Stored items from a collection
_ _ _ _ _
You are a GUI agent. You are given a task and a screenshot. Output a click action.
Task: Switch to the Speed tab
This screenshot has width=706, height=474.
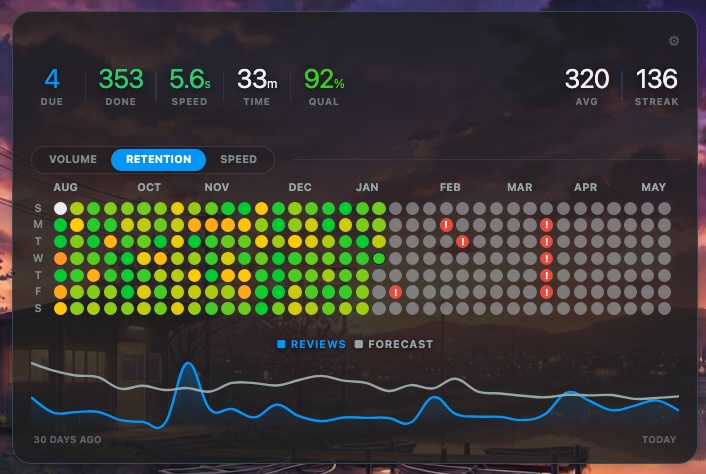tap(238, 159)
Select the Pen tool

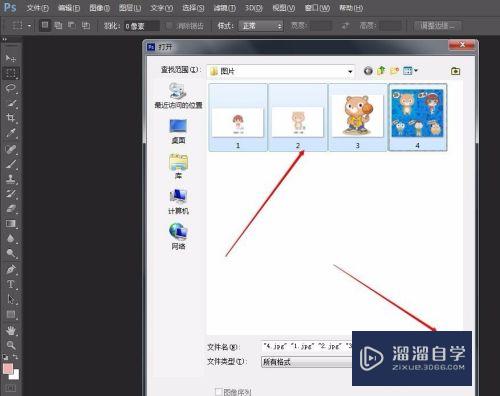tap(11, 269)
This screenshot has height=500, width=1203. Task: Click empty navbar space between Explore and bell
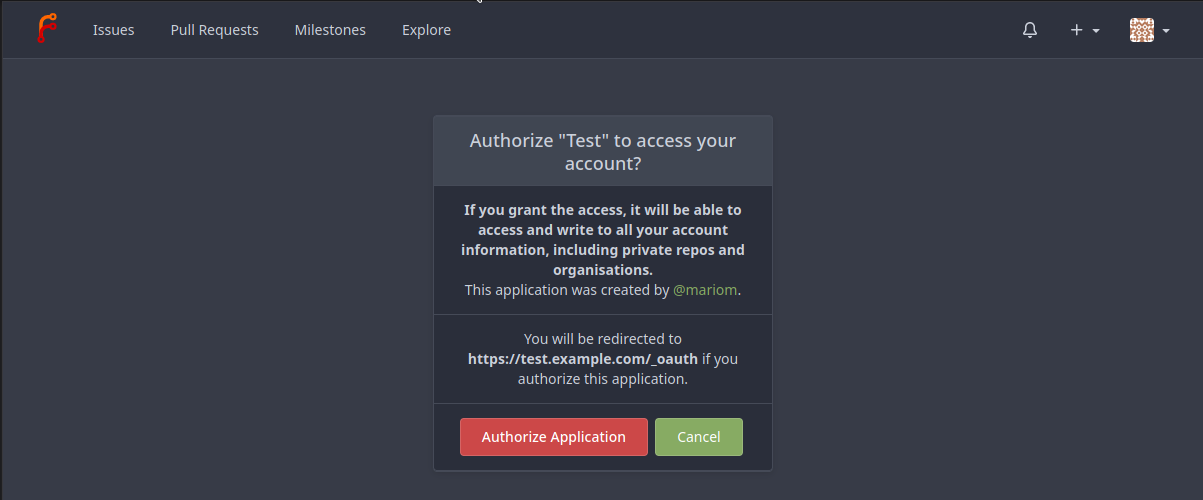pos(730,30)
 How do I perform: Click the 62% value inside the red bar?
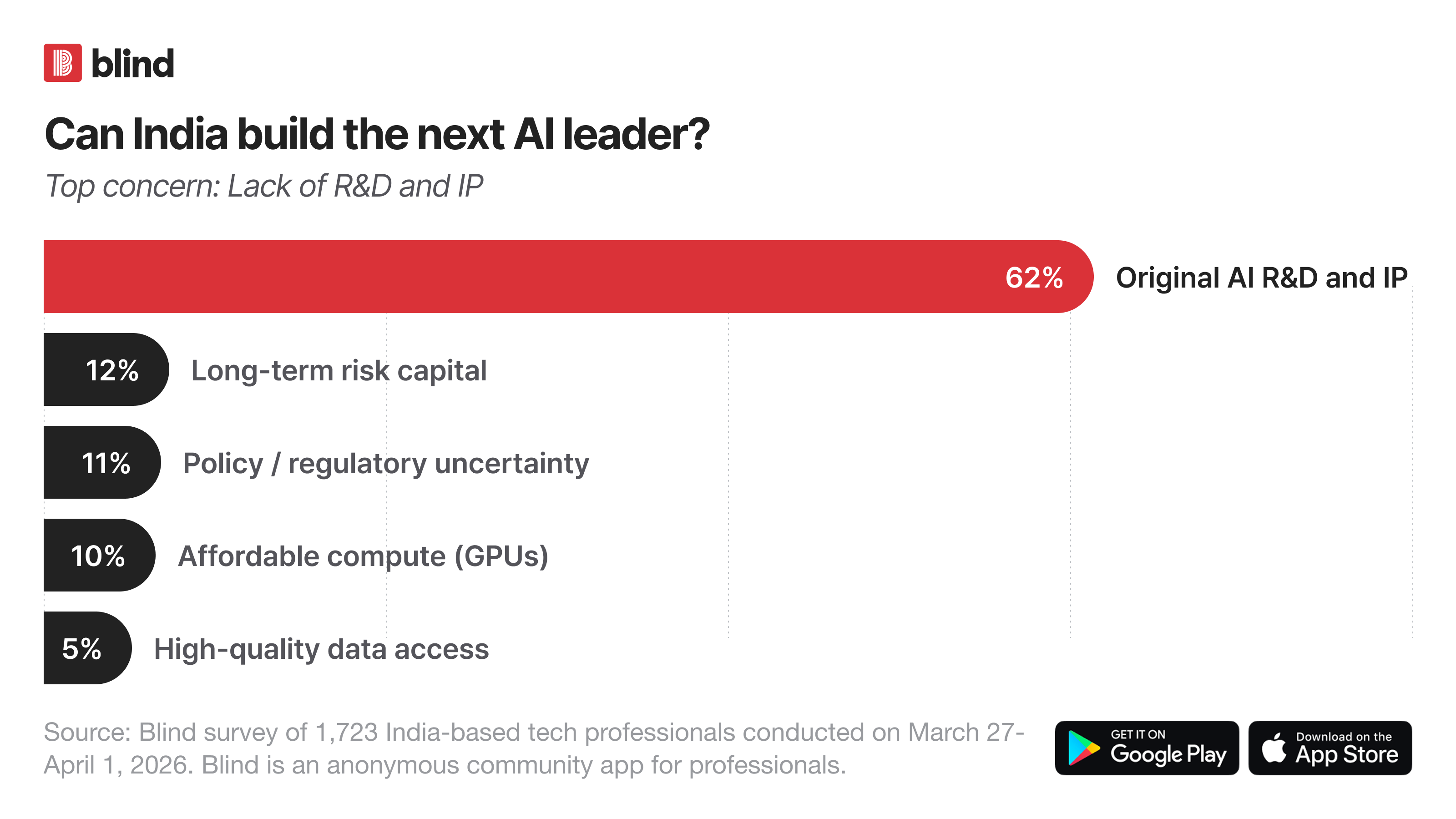(x=1034, y=278)
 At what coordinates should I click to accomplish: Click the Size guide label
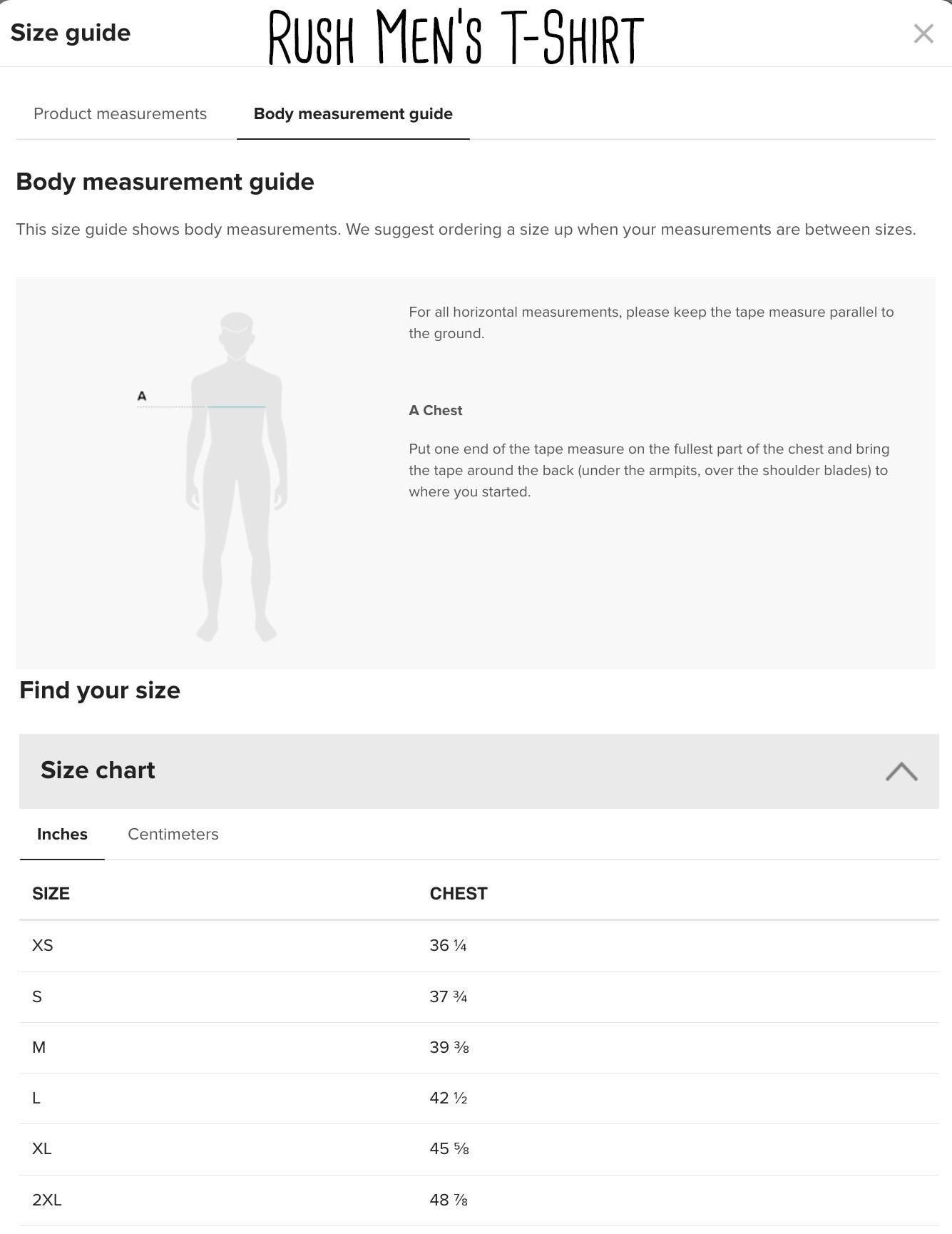[x=71, y=32]
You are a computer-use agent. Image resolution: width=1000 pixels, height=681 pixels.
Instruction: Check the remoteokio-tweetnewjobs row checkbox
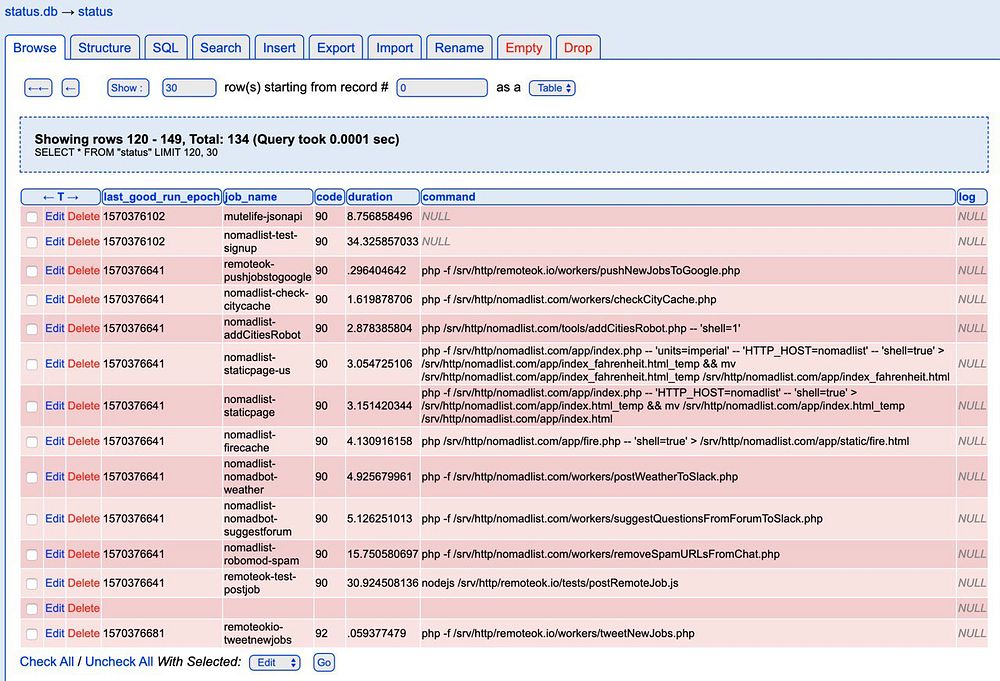(x=32, y=633)
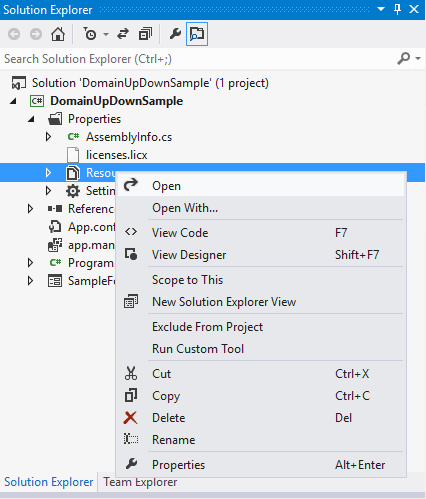This screenshot has width=426, height=499.
Task: Collapse the DomainUpDownSample project node
Action: click(13, 101)
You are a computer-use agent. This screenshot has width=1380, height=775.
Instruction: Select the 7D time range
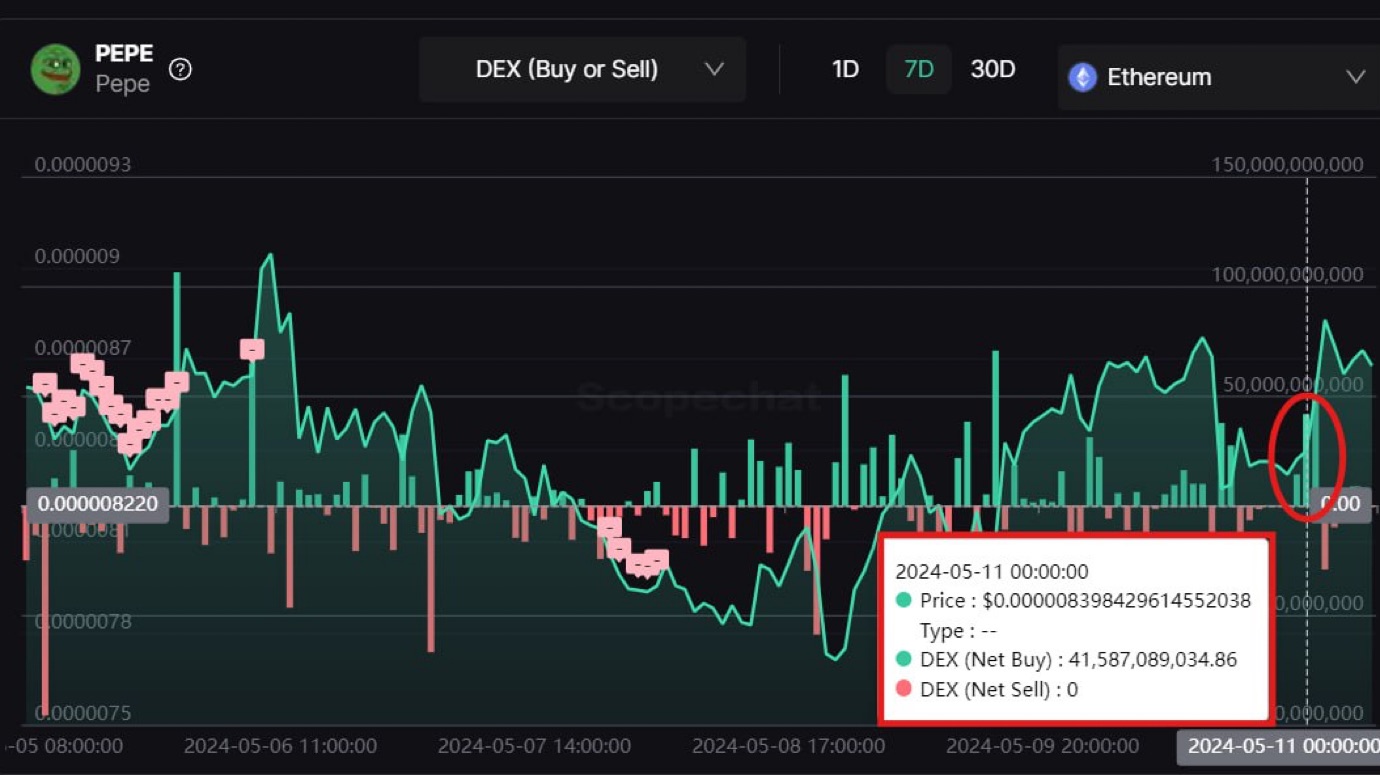point(918,69)
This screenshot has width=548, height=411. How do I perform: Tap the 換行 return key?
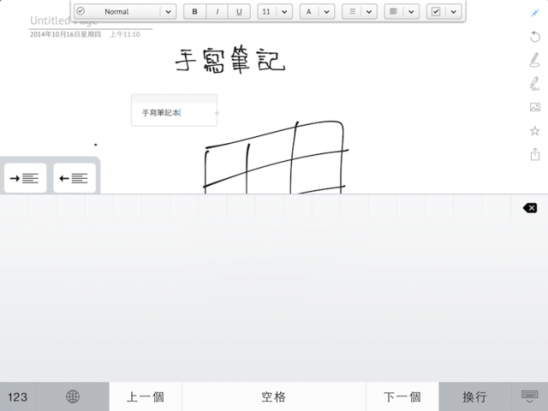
_ _ _ _ _
YOUR OBJECTIVE = Copy all lines of the preceding data that hold the word "computer".

SOLVED PROBLEM =
You are a computer-use agent. Image resolution: width=1000 pixels, height=681 pixels.
You are a computer-use agent. This screenshot has width=1380, height=775.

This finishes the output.